WORK REQUIRED
Though the entries contain pictures, the copy you make should hold only the rest, exactly as written.

START RECORDS SUPPLIED

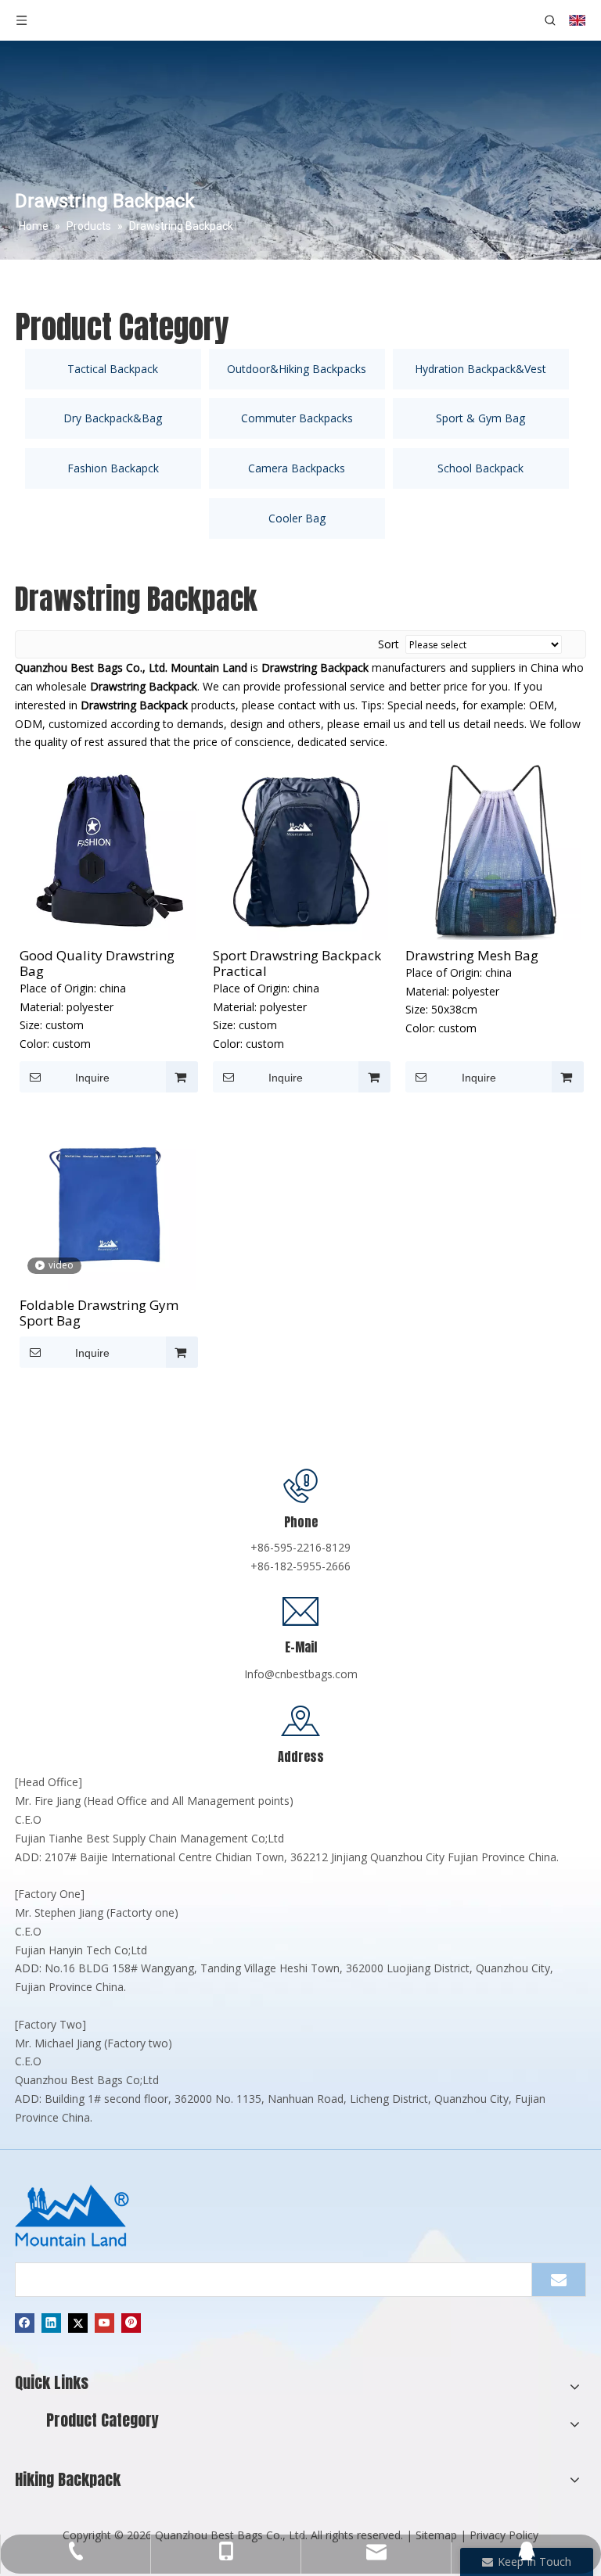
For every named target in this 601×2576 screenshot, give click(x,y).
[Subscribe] (558, 2279)
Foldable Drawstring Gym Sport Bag (99, 1313)
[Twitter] (78, 2322)
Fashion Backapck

END RECORDS SUPPLIED

SOLUTION TO THIS TASK
For every named target in this 601×2576 screenshot, give click(x,y).
[Subscribe] (558, 2279)
Foldable Drawstring Gym Sport Bag (99, 1313)
[Twitter] (78, 2322)
Fashion Backapck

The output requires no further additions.